**AIM OF THE TASK**.
Copy out the account of prison medical and dental care below word for word, with nothing changed.

**EXCERPT TO READ**.
An inmate finally ran to the medical department to see if a nurse would help. She did not. A sergeant walked up and Officer Creepy repeated the “faking it” story. He walked on. Eventually an ambulance crew showed up (well over an hour later) and took the man away. He never returned. We later heard that he was DOA when the ambulance crew arrived at the camp to pick him up.

One night I woke up with an excruciating toothache. I spoke to the CO working our building, but he said I’d have to fill out a sick slip to request an appointment to see the dentist, who only visited the camp one day per week. When my appointment finally rolled around, I was sitting in the chair with my mouth wide open, overhead light shining inside, and with the dentist preparing to dig in, when in walks Officer Creepy. She was assigned to guard the medical offices that day. So she comes chair-side and begins to talk to the dentist about how degrading it must be to work on the teeth of a piece-of-s*** prisoner.

The dentist, a retiree and an extremely nice man who treated everyone as people, not animals, told her that he loved his job and he enjoyed helping others who really aren’t in a position to help themselves. For some reason that really set her off. She told him I was faking. He contradicted her saying his exam proved otherwise. She then ordered me to open my mouth really wide. And then, and I couldn’t believe it, she jammed her bare, who-knows-where-it’s-been index finger into my mouth and started forcefully jabbing at my teeth, saying, “Does that hurt? Does it? Well, does it?”

**RECORDS SHOWN**.
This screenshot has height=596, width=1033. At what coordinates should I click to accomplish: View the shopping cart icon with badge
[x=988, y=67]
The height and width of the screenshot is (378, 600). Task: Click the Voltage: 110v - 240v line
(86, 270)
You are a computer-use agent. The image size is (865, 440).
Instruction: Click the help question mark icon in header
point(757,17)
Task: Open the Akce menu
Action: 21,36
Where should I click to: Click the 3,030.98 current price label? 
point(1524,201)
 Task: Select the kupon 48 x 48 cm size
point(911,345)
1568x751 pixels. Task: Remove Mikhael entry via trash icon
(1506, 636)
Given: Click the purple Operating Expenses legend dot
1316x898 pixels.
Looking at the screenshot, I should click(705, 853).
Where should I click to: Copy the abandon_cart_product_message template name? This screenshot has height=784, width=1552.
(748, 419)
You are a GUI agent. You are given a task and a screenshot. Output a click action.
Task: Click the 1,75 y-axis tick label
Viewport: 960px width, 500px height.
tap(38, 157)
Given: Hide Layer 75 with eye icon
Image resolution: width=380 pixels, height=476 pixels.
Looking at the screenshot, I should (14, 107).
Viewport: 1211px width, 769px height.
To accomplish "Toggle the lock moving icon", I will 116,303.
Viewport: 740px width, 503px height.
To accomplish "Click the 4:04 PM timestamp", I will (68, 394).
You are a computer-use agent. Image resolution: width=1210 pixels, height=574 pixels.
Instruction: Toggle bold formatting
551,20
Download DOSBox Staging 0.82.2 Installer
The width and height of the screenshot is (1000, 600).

**YOUR SOLUTION**.
An inmate finally ran to the medical department to see if a nurse would help. She did not. A sergeant walked up and Officer Creepy repeated the “faking it” story. He walked on. Eventually an ambulance crew showed up (well over an hour later) and took the man away. He never returned. We later heard that he was DOA when the ambulance crew arrived at the camp to pick him up.

One night I woke up with an excruciating toothache. I spoke to the CO working our building, but he said I’d have to fill out a sick slip to request an appointment to see the dentist, who only visited the camp one day per week. When my appointment finally rolled around, I was sitting in the chair with my mouth wide open, overhead light shining inside, and with the dentist preparing to dig in, when in walks Officer Creepy. She was assigned to guard the medical offices that day. So she comes chair-side and begins to talk to the dentist about how degrading it must be to work on the teeth of a piece-of-s*** prisoner.

The dentist, a retiree and an extremely nice man who treated everyone as people, not animals, told her that he loved his job and he enjoyed helping others who really aren’t in a position to help themselves. For some reason that really set her off. She told him I was faking. He contradicted her saying his exam proved otherwise. She then ordered me to open my mouth really wide. And then, and I couldn’t believe it, she jammed her bare, who-knows-where-it’s-been index finger into my mouth and started forcefully jabbing at my teeth, saying, “Does that hurt? Does it? Well, does it?”